Transformers: Dark of the Moon is the third game in the Transformers movie-based series. Unlike the first two games, Dark of the Moon is developed by High Moon Studios, the development team behind the popular War for Cybertron games. With a new gameplay style, good graphics, and great sound, Transformers: Dark of the Moon takes a completely different approach that makes it perhaps the best of the movie-based games.
The story of the game, unlike the previous games, doesn’t actually take place during the movie. Instead, the game precedes the third movie and explains how certain things in the movie came about. In the game, the Decepticons (the bad robots) are trying to unleash their top assassin Shockwave while uncovering information about a mysterious moon project that happened long ago. If you’ve seen the movie, you know where this leads. The Autobots (the good robots) are once again one step behind the Decepticons. They need to figure out what they’re doing and stop them. Though I like the idea of making a prequel, the game doesn’t have enough story.
Sticking to the formula that made the War for Cybertron games so great, Transformers: Dark of the Moon is a third-person shooter(meaning your character is on the left side of the screen). Because of this, I will be making more comparisons to the War for Cybertron games more than the other Transformers film games. Though there are some improvements from War for Cybertron, some things actually get worse. For example, aside from the final level, the game doesn’t allow you to quick step (perform a slight dash to whatever direction you’re heading). This makes you move a lot slower. Also, it’s quite confusing that the controls are changed. Instead of R1 to fire and L1 to zoom in the camera, you press R2 to fire and L2 to zoom.
There are some improvements to the gameplay such as the ammo and special abilities. Unlike the War for Cybertron games, you never run out of ammo. Though you have a meter that depletes as you shoot, you can always reload, so you never have to worry about not being able to shoot. I also like the inclusion of special abilities. Each character gets two abilities that help you fight enemies or defend yourself. The L1 and R1 buttons activate these abilities. Every time you use one, it has to reload. The reload time varies depending on the ability. The special abilities add variety to the game.
The graphics, for the most part, are an improvement over the dull-colored War for Cybertron game. Being on Earth, the level design gets significantly more colorful. Compared to the previous movie-based games, the gameplay graphics are as good as (possibly better than) the HD version of Revenge of the Fallen.

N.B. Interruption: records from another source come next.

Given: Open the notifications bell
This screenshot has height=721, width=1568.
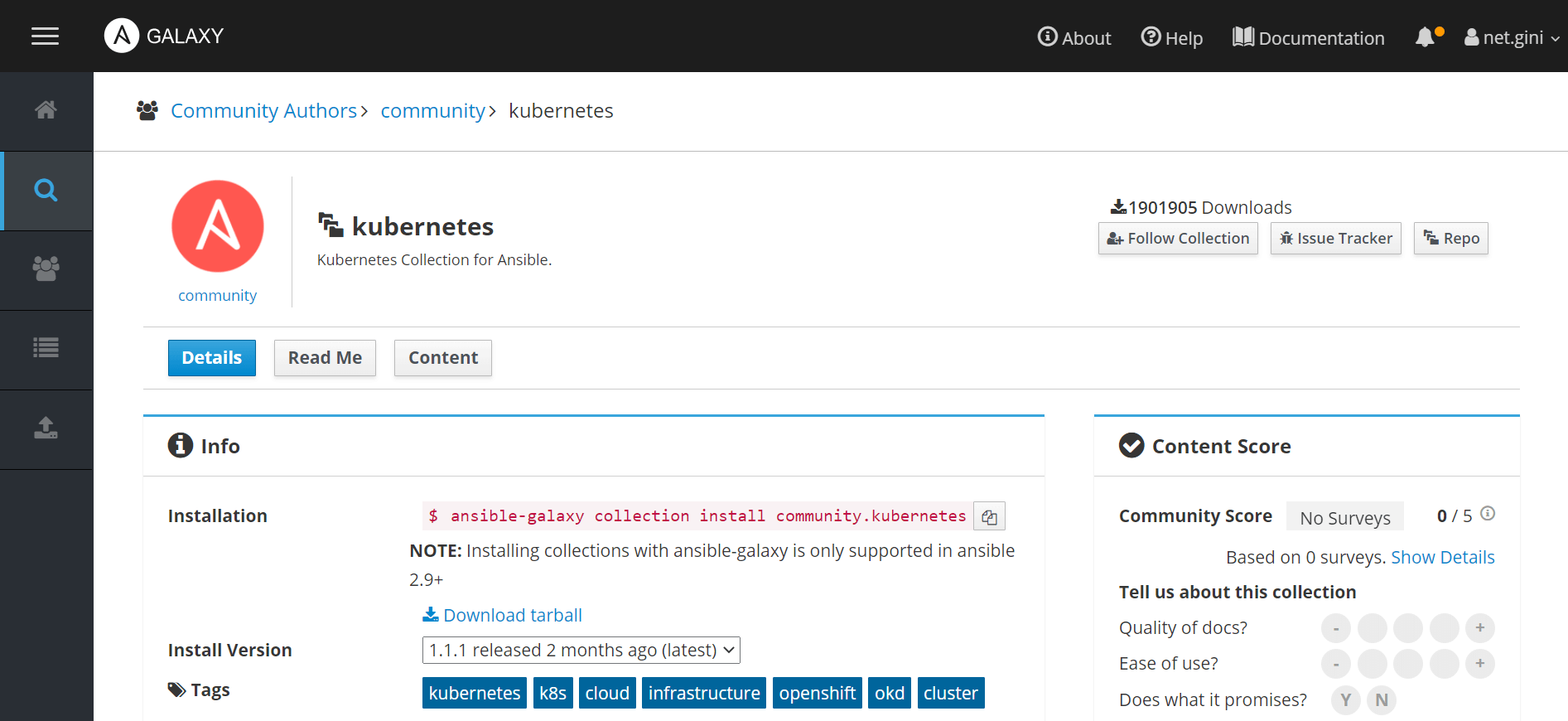Looking at the screenshot, I should coord(1426,37).
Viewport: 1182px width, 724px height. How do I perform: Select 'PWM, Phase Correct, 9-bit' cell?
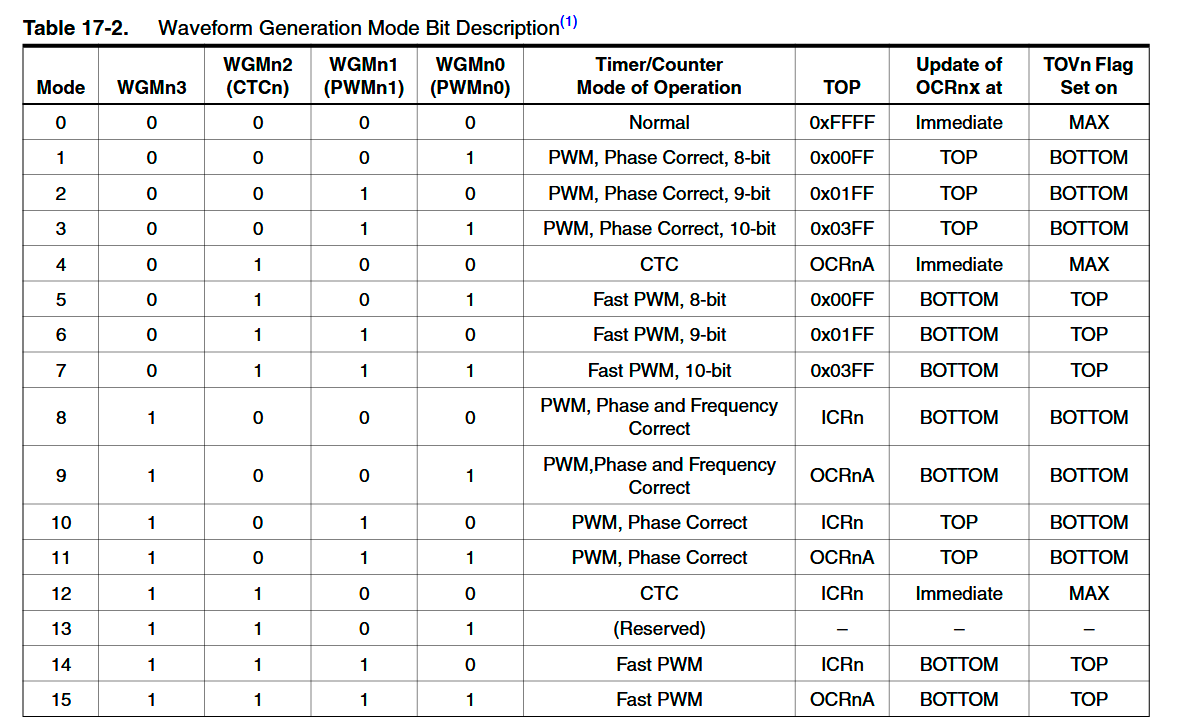(x=659, y=194)
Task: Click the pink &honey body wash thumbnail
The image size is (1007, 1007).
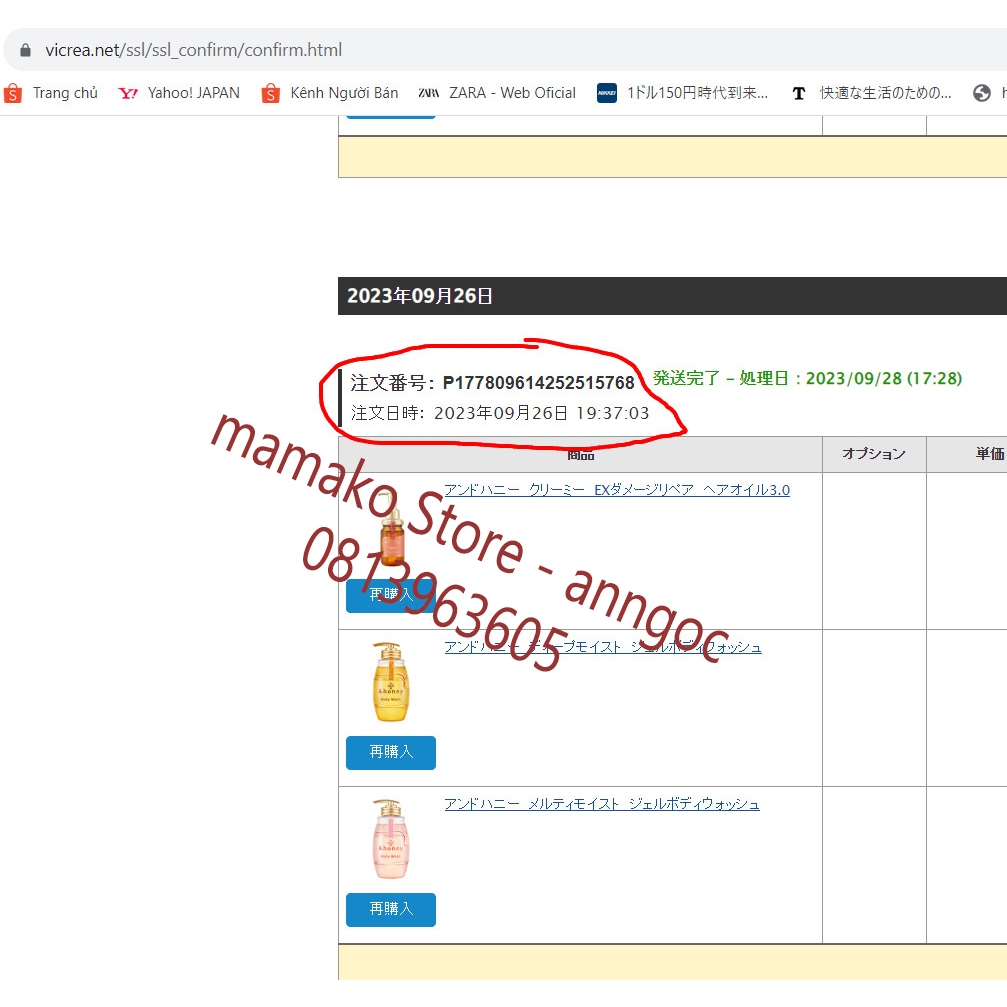Action: (x=391, y=838)
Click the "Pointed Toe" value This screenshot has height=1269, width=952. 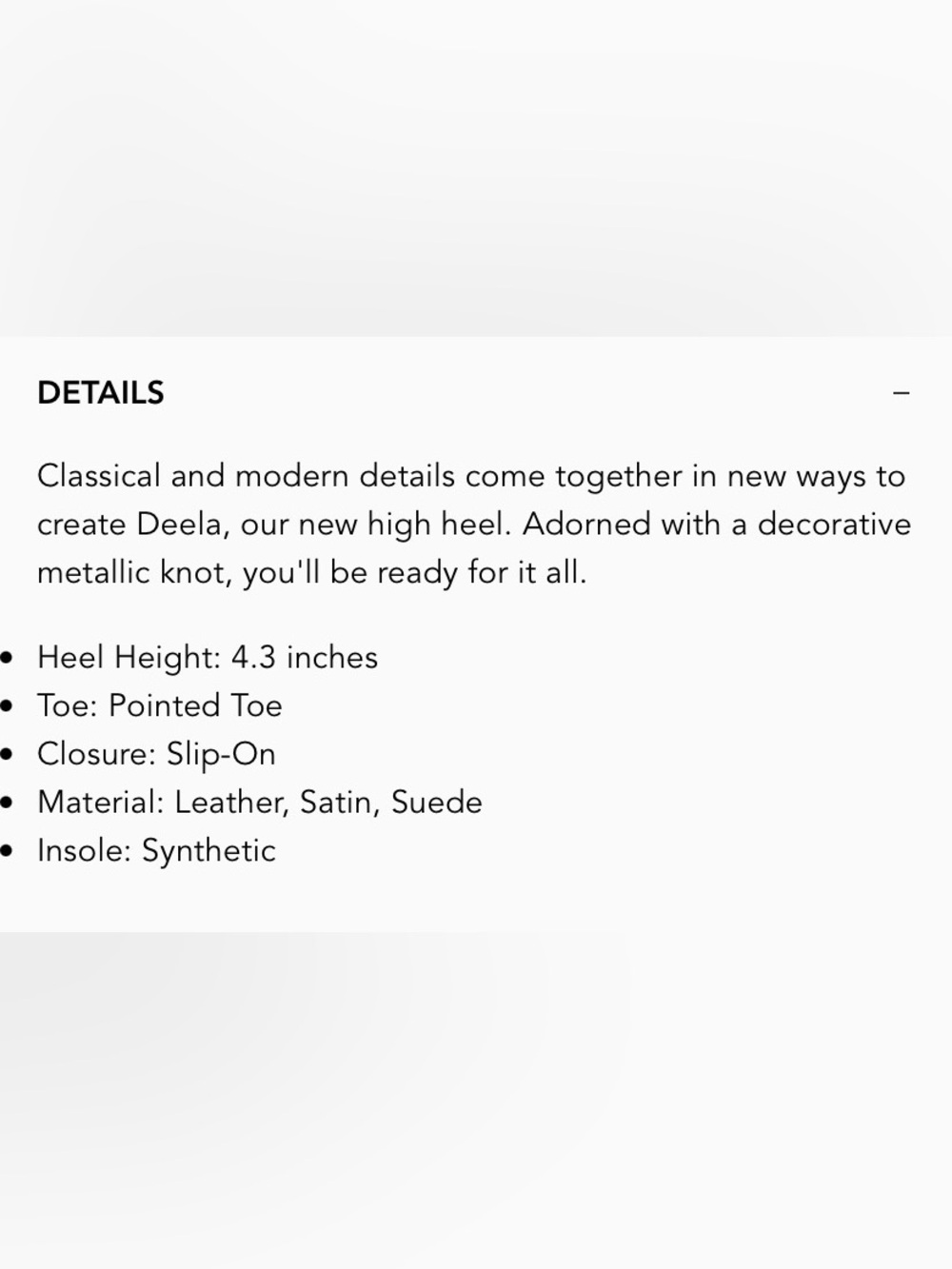[x=195, y=705]
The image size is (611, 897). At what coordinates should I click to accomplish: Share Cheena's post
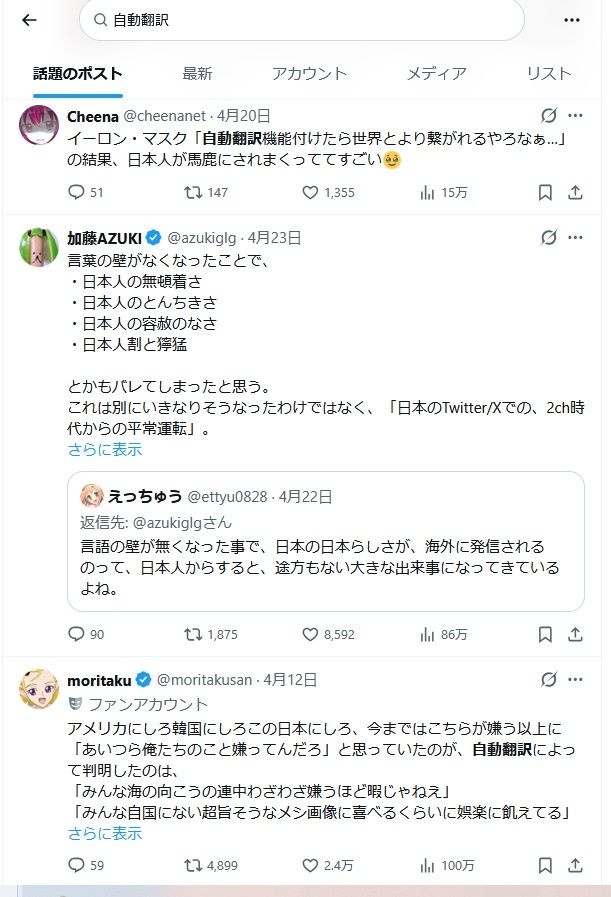(575, 192)
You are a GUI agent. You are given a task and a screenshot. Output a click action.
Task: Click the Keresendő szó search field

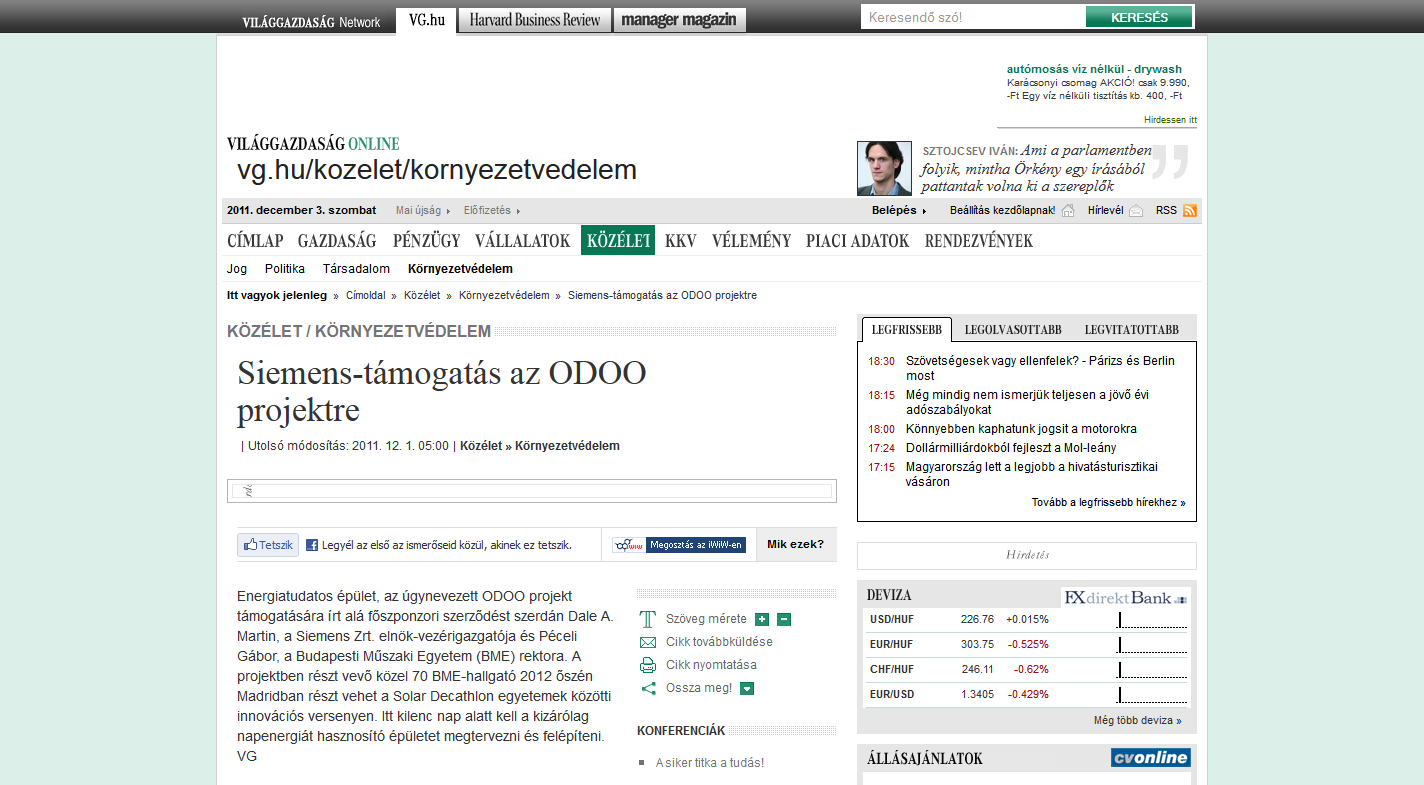[x=972, y=18]
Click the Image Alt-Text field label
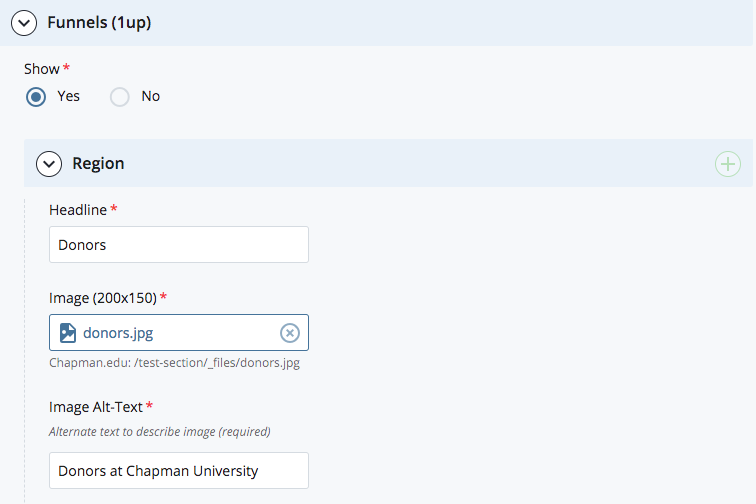The height and width of the screenshot is (504, 756). point(96,407)
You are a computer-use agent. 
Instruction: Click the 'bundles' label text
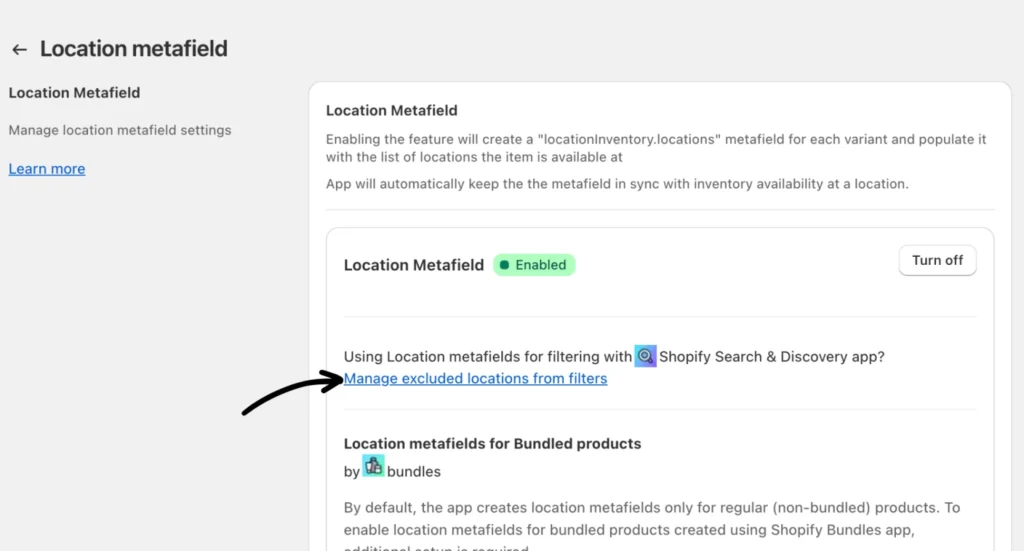point(413,470)
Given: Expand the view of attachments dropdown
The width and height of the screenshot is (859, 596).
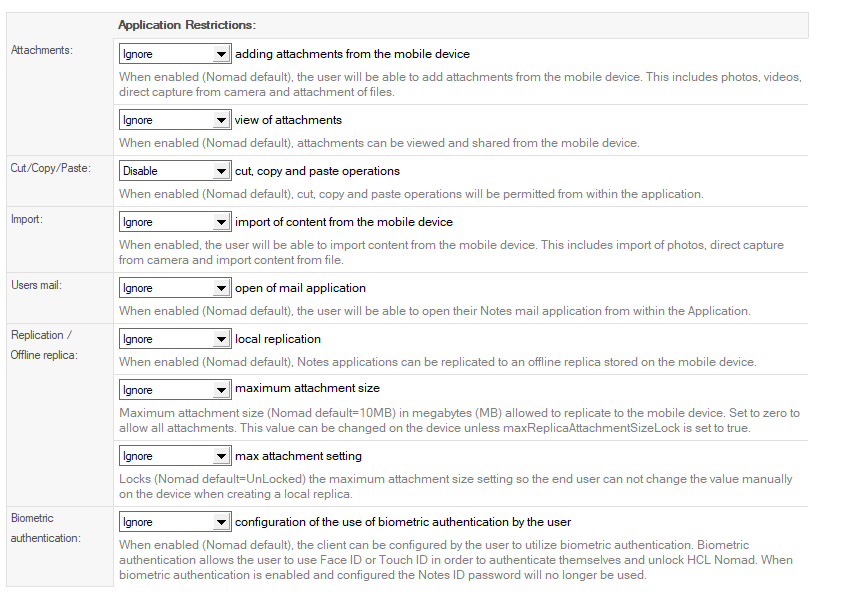Looking at the screenshot, I should point(175,120).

Sadly, even the graphics have their flaws. For the most part, they are really good and detailed. Though I love the in-game graphics, there are certain cinematics that feature Autobots talking to humans through a computer. In these cinematics, the Autobots lack detail, making them look hideous. In those same cinematics, the army men are played by actors, as opposed to CG models of humans. Though the army men in the game are not in the movie, I found it interesting to see actual humans in a game. I wish they had made better models for the Autobots so that they fit better with the live-action humans.
The music is pretty good. With an orchestra and choir, the music sounds very similar to what you would hear in the movies. However, the only song that stood out to me was the one that plays in the main menu. This is because during the game, the action gets so intense that I wasn’t able to pay attention to the background music much.
The voice acting is great. Peter Cullen, as with the other games, reprises his role as Optimus Prime. Other than the voice of Ironhide (who is played by Jess Harnell), all the other voice actors from the previous movie-based games are replaced, generally by the voices in the War for Cybertron games. Fred Tatasciore’s performance as Megatron was a significant improvement from the previous voice. Perhaps the biggest improvement was that they took away Bumblebee’s voice from the second game. What seemed strange about this new cast was the voice of Starscream. In the previous games, he was voiced by the actor in the film, Charlie Adler. In this game, he is for some reason voiced by Steve Blum, who voiced Starscream in the television seriesTransformers: Prime. Though I like his acting in the show, I wish they had gotten Charlie Adler to reprise his role since he played Starscream in the movies.
One thing I found quite humorous about the game was Optimus Prime’s dialogue in the final level. Most fans know that the modern versions of Optimus Prime have no character. Though through most of the game he has the typical characterless personality, he talks trash in the final level! While fighting the final boss he says things like “Back for more, huh?” and stuff of that nature. This is very out of character for him. Some die-hard Transformers fans would complain, but I found it enjoyable to see him taunt someone.
Transformers: Dark of the Moon is T for violence. This seems reasonable considering the amount of action in the game. If you punch an enemy, blue blood will splat on the screen. At times you play levels where you’re the villain killing good guys. As far as I can tell, no humans die; only Autobots. One thing ESRB’s rating doesn’t mention is the slight language. In the level where you play as the character Ironhide, one of the humans tells Ironhide to “give them H*ll.” Though the game is rather dark, it is fortunate to know that, like the previous games, the moral content isn’t nearly as bad as the films.
Transformers: Dark of the Moon may not be as good as the War for Cybertron games, but it is a great film-based game. Its length would still make me hesitant about paying around $40-50 for it, but if you’re a Transformers fan and could find a cheap price for it, I would highly recommend this game.